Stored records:
******************************
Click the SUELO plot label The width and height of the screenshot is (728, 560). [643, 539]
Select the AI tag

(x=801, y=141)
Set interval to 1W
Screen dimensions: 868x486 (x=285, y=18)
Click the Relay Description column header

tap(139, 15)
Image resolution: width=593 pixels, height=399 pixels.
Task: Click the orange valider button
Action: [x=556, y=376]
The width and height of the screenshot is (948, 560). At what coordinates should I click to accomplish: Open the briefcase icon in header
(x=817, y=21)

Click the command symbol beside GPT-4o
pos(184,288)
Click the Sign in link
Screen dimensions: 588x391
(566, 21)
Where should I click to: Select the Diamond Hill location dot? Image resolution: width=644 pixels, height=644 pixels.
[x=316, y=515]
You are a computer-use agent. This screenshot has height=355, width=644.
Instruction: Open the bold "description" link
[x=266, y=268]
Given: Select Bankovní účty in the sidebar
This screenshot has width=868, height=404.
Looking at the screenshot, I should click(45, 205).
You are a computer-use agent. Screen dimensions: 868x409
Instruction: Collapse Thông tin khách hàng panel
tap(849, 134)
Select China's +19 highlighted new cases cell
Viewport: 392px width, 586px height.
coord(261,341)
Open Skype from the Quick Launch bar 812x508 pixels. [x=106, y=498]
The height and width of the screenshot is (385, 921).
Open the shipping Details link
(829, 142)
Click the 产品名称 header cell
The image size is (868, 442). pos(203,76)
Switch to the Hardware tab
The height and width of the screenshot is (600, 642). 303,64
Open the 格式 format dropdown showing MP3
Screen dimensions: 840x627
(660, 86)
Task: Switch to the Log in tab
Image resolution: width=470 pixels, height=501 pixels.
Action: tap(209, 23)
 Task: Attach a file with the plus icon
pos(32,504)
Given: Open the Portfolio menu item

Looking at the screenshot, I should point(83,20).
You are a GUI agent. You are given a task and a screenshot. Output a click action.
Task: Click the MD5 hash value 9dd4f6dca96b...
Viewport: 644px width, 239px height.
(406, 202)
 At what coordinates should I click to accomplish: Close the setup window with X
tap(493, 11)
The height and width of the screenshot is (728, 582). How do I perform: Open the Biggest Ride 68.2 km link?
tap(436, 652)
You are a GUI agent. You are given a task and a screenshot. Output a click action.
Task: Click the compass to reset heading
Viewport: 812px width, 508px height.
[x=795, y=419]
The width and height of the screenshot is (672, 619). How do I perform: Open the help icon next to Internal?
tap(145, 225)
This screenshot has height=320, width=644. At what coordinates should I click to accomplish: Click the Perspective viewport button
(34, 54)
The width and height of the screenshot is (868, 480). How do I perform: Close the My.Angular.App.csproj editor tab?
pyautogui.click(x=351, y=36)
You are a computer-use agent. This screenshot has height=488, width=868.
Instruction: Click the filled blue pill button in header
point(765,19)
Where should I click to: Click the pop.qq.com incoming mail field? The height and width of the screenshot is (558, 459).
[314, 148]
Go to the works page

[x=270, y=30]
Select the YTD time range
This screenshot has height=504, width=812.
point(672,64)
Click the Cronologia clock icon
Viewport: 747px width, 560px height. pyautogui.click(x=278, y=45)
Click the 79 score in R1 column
******************************
Work instruction: Your task is to restate, word for word, the line with "Instruction: Click the" and all lines after it, ending with the last line of the data.

Answer below:
Instruction: Click the filled blue pill button in header
point(765,19)
Where should I click to: Click the pop.qq.com incoming mail field? The height and width of the screenshot is (558, 459).
[314, 148]
Go to the works page

[x=270, y=30]
Select the YTD time range
This screenshot has height=504, width=812.
point(672,64)
Click the Cronologia clock icon
Viewport: 747px width, 560px height. pyautogui.click(x=278, y=45)
Click the 79 score in R1 column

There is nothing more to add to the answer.